Il les traita de menteur et s'allongea dans l'herbe, la tête posée sur mes jambes. Par réflexe, et aussi parce que je savais qu'il adorait ça, j'avais commencé à caresser lentement ses cheveux.

« Je suis content que tu sois ma sœur, Thara, avait-il dit innocemment, les yeux fermés. »

J'avais souris bêtement sans cesser de jouer avec ses mèches brunes. Puis, quand je me rappelais le visage de ma sœur aînée, mon sourire se ternit. Maxime ouvrit alors les yeux à ce moment-là et, plongeant son regard de ce bleu si particulier aux gens de ma famille, m'avait demandé ce qu'il se tramait dans ma tête.

« Aelis n'est pas de ton avis, elle.

-Aelis est jalouse. Parce que je t'aime plus qu'elle. Puis, maman et papa passent plus de temps avec toi et ça l’énerve parce qu’elle aime bien être au centre de l’attention.

-Oui, mais s'ils le font, c'est pour me dire que je leur fait honte avec ma malédiction...

-C'est pas une malédiction ! »

Il avait alors hurlé cette phrase en se redressant d'un coup. Ainsi assis face à face, il prit mes mains et les serra dans les siennes.

« Tu as un pouvoir magique fabuleux. C'est un don petite sœur. A ton avis, pourquoi je t'appelle ma petite fée ? »

Ce surnom nous avait fait rire de nouveau et, en courant l'un après l'autre, il s'était mis à le crier haut et fort. Notre mère nous avait alors demandé, du bas de la pente, près de la maison qu'elle ne quittait jamais quand on venait ici, de baisser le volume. Nos voix aiguës l'empêchaient de se concentrer dans sa discussion avec nos grands-parents.

Sans doute parlait-elle encore de moi pour se plaindre de la charge que j'étais pour elle, et dont elle se serait bien passée.
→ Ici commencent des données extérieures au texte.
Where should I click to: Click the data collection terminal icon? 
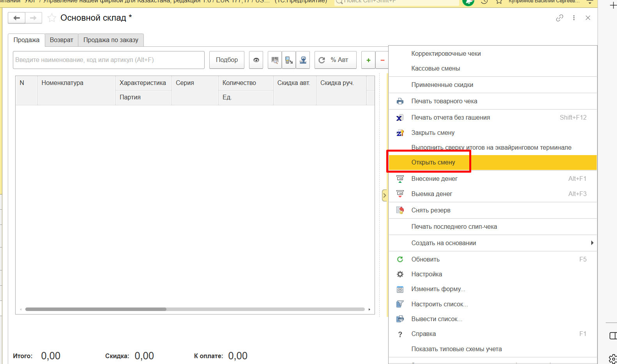tap(289, 60)
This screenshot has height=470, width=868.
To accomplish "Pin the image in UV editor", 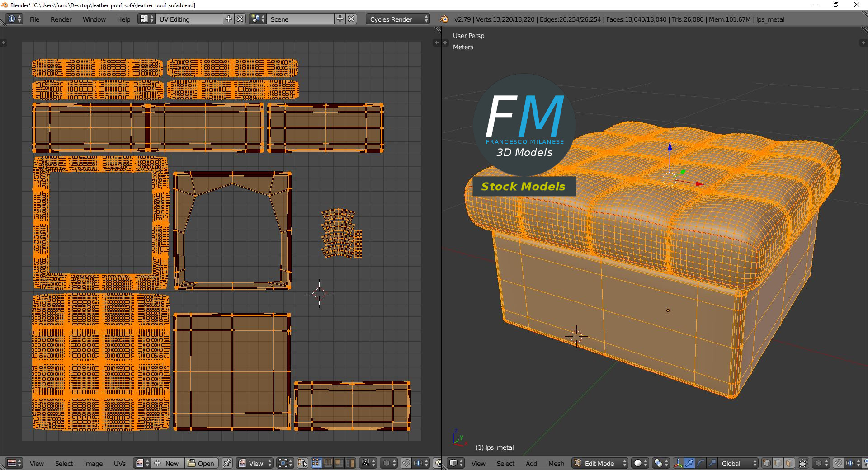I will (x=227, y=463).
Avant d'aller la rejoindre, Maxime me prit dans ses bras comme on tient la chose la plus précieuse et la plus fragile de ce monde. Puis, au creux de mon oreille, il me souffla des paroles que jamais je ne pourrai oublier. Même après que le temps ai fait de moi une adulte, même après qu'il m'avait fait voir la réalité des choses en face :

« Tu vaux mieux qu'eux. Ne les écoute pas. Si un jour tu viens à couper contact avec les Becker, je serai de ton côté. Parce que tu es ma sœur chérie. Parce que je tiens à toi et surtout, parce que je ne veux pas te perdre. Alors promets-moi une chose. Continue de sourire, même si les circonstances ne s'y prêtent pas toujours. Parce que ça te va si bien petite fée. Promets-le. »

Et c'est ce que j'ai fais. J'ai promis.